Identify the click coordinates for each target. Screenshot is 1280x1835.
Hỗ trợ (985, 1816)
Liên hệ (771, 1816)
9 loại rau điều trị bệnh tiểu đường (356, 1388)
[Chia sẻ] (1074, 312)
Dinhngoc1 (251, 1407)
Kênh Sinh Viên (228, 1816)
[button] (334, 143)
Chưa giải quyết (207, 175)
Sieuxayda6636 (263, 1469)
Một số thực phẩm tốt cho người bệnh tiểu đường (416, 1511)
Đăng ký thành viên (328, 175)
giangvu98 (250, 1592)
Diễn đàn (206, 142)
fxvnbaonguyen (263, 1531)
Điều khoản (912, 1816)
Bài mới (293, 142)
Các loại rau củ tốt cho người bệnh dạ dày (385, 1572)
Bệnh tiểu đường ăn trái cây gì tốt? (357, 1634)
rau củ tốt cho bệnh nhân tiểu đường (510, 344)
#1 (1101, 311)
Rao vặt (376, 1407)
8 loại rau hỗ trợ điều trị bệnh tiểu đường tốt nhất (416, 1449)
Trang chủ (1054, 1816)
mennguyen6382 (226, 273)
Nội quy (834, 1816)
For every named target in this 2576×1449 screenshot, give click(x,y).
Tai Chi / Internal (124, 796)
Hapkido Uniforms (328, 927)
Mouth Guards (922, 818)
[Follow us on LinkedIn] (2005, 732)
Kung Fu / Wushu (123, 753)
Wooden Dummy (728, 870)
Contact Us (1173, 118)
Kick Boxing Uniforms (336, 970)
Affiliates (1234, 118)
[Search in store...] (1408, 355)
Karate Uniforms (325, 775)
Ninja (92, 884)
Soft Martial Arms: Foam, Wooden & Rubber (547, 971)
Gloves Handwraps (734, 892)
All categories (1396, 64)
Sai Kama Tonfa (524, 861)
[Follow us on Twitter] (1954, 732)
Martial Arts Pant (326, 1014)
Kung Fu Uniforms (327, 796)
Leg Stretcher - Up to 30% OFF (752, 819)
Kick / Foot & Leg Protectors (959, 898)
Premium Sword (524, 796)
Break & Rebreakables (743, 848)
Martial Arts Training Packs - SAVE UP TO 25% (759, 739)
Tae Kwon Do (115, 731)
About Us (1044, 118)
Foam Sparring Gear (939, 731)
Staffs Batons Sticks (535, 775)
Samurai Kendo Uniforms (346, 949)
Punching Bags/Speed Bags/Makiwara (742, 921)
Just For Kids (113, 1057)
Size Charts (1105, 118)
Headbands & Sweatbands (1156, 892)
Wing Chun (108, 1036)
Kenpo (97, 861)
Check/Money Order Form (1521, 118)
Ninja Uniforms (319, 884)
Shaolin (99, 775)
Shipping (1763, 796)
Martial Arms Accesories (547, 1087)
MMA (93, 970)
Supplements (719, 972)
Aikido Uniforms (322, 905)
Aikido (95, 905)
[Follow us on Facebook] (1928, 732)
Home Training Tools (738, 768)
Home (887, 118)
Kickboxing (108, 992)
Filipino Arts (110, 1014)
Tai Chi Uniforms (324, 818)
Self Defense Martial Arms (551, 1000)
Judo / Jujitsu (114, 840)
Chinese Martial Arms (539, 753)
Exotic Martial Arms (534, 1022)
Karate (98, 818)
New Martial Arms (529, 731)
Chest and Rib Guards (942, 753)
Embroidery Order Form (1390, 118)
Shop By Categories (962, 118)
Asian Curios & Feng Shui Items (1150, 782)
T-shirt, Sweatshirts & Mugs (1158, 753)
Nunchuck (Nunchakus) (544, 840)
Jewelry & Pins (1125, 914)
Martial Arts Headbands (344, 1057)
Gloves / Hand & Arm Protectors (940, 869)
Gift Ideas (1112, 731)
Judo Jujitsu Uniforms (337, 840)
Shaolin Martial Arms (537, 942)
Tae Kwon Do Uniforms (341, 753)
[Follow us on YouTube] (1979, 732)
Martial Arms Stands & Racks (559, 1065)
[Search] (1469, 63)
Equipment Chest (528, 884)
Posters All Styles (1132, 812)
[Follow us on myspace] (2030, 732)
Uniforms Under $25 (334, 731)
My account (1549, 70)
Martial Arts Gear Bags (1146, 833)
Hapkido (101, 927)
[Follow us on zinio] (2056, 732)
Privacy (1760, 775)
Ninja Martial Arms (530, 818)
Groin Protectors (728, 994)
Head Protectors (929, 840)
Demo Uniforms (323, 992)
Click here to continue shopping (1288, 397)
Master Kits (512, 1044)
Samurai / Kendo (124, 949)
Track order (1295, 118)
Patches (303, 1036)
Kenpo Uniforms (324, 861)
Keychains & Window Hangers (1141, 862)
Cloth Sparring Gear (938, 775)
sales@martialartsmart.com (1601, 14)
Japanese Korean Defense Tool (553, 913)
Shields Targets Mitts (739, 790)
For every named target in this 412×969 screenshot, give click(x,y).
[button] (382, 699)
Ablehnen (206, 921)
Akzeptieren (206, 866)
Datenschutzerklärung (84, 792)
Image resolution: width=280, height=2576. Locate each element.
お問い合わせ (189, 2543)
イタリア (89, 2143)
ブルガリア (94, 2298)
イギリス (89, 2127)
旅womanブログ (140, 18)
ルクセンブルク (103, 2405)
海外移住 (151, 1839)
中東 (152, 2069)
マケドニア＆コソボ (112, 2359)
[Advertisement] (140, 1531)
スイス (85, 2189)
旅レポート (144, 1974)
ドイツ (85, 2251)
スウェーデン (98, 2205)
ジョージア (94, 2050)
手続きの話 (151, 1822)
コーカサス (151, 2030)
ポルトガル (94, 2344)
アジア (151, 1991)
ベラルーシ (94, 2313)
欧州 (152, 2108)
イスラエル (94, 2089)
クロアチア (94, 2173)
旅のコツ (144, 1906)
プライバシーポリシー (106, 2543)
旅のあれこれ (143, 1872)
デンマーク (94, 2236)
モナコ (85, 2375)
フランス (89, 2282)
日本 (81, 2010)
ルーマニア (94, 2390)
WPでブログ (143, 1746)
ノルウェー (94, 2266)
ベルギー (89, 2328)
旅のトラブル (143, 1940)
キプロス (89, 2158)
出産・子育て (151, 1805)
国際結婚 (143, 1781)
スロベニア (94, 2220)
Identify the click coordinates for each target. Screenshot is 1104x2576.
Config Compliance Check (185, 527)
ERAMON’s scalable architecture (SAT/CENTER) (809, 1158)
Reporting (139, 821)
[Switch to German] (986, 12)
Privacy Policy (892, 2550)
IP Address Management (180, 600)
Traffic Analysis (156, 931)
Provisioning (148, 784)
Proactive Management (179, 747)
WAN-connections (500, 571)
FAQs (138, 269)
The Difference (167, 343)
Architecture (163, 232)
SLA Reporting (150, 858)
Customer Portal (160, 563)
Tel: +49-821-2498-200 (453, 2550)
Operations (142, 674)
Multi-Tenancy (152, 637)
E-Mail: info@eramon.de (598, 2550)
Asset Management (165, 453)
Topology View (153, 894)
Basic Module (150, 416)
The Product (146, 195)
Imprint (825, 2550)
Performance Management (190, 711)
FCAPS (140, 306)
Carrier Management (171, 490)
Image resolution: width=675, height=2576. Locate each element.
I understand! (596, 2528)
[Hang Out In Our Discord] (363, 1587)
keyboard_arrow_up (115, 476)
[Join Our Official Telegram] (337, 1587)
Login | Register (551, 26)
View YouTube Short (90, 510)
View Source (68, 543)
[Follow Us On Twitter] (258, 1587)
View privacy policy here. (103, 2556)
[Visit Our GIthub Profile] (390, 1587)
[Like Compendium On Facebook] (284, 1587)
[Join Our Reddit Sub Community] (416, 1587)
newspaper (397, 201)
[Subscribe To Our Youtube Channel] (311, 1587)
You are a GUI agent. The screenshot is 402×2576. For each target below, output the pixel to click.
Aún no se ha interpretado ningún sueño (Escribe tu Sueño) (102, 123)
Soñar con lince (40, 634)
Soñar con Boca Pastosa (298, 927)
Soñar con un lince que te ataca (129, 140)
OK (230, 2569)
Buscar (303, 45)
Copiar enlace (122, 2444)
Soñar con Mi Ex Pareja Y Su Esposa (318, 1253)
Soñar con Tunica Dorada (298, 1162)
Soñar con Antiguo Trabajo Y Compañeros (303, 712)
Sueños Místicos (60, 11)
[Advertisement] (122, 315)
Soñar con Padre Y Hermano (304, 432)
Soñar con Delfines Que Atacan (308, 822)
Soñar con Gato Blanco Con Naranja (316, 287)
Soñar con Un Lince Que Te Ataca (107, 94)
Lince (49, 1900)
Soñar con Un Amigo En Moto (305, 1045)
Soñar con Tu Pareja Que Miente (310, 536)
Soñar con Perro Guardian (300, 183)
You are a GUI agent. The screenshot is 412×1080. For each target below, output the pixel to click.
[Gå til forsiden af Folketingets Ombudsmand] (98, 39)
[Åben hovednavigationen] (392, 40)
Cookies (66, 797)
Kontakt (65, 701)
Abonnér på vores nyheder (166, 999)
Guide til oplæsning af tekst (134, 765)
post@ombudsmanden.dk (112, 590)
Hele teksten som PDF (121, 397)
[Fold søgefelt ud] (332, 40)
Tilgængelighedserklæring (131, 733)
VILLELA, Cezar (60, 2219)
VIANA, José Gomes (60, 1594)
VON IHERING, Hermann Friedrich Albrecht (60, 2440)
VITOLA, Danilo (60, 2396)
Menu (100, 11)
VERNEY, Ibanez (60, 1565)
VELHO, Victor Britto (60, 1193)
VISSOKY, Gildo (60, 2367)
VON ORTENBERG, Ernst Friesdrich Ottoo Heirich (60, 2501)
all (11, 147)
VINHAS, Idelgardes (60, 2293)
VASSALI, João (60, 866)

THE PROBLEM: Reproduce each line, exactly as it appears, from the one that contains "You are a GUI agent. The screenshot is 412×1080." through the last line of the records. Add no other lines.

TASK SOLUTION:
You are a GUI agent. The screenshot is 412×1080. For each target below, output the pixel to click.
[Gå til forsiden af Folketingets Ombudsmand] (98, 39)
[Åben hovednavigationen] (392, 40)
Cookies (66, 797)
Kontakt (65, 701)
Abonnér på vores nyheder (166, 999)
Guide til oplæsning af tekst (134, 765)
post@ombudsmanden.dk (112, 590)
Hele teksten som PDF (121, 397)
[Fold søgefelt ud] (332, 40)
Tilgængelighedserklæring (131, 733)
VILLELA, Cezar (60, 2219)
VIANA, José Gomes (60, 1594)
VON IHERING, Hermann Friedrich Albrecht (60, 2440)
VITOLA, Danilo (60, 2396)
Menu (100, 11)
VERNEY, Ibanez (60, 1565)
VELHO, Victor Britto (60, 1193)
VISSOKY, Gildo (60, 2367)
VON ORTENBERG, Ernst Friesdrich Ottoo Heirich (60, 2501)
all (11, 147)
VINHAS, Idelgardes (60, 2293)
VASSALI, João (60, 866)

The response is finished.